Appellant relies on United States v. Page, D.C.App., 298 A.2d 233 (1972), and Watts v. United States, D.C.App., 297 A.2d 790 (1972). A review of those cases does not dissuade us from our holding. In Page, the car in which defendant was riding was stopped for a speeding violation. He was a passenger in the rear seat of the vehicle and he moved so as to make the arresting officer think that he was hiding something. The officer ordered the defendant out of the car and a search revealed a pistol and heroin. Before being ordered out, the accused posed no threat because his hands were on his lap. United States v. Page, supra, 298 A.2d at 234, 236. Moreover, the incident in Page occurred during the afternoon rush hour and therefore did not present a nighttime search in a high crime area. In Watts, the defendant was stopped for erratic driving. The officers observed him bending over inside the car and making movements near the dashboard. Defendant got out of the car and locked the vehicle. After several requests, the defendant reluctantly allowed the police to open and search the car and in turn, discover a pistol. Unlike the present case there was no justification based on the need for protection of the officer. Similarly, Tyler v. United States, D.C.App., 302 A.2d 748, 752 (1973), is also inapposite since the police activity (a car search while the driver was out of it talking to another officer) was not "reasonably related to the protection of the officers."

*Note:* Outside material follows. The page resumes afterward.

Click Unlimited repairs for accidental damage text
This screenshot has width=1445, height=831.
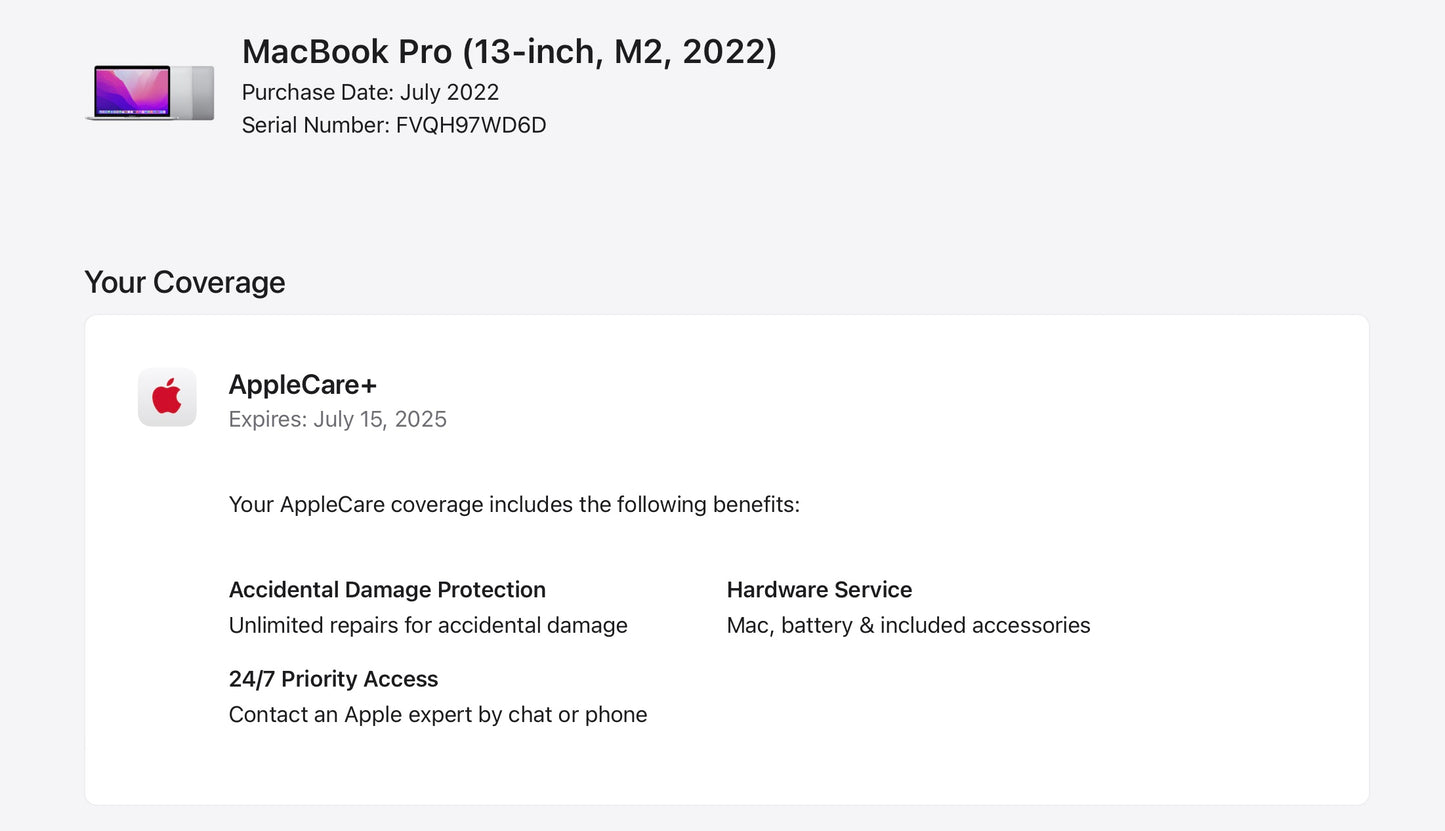point(428,626)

The record support for the conclusion that the particular action of this arresting officer was reasonably related to protection is as follows:
(1) The officer lawfully stopped the accused for a traffic violation.
(2) He was in a high crime area at night.
(3) He saw a partially filled bag large enough to hold a weapon between the legs of the accused.
(4) The trial judge specifically believed that the officer grabbed the accused's wrists as he reached into the bag. (The accused's testimony was totally inconsistent with what the trial court specifically found as fact and we thus read the record in the light that the accused was disbelieved on the important aspects of his testimony.)
(5) On previous occasions, such a situation had proved hazardous to the officer since guns had been found under similar circumstances of accessibility in the recent past. See Terry v. Ohio, supra; Lucas v. *742 United States, D.C.App., 256 A.2d 574 (1969).
(6) The scope of the initial and critical intrusion was limited to an examination of the very object of hazardous concern.[4]Terry v. Ohio, supra 392 U.S. at 19-20, 88 S. Ct. 1868.
In light of the foregoing, we hold that the record supports the finding that the officer reasonably reacted to the situation confronting him. The judgment of conviction is
Affirmed.
KELLY, Associate Judge, concurs in the result.
NOTES
[1] See Dorsey v. United States, supra.
[2] If that were true, we would remand for a more detailed finding. See D.C.Code 1973, § 17-306.
[3] "Courts must be careful not to use hindsight in limiting the ability of police officers to protect themselves as they carry out missions which routinely incorporate danger." United States v. Coates, 161 U.S.App.D.C. 334, 339, 495 F.2d 160, 165 (1974) (footnote omitted). See also Bailey v. United States, 128 U.S.App.D.C. 354, 364, 389 F.2d 305, 315 (1967) (Leventhal, J., concurring).
[4] The police action in the case at bar was within the permissible limits of Bailey v. United States, supra (279 A.2d) at 510.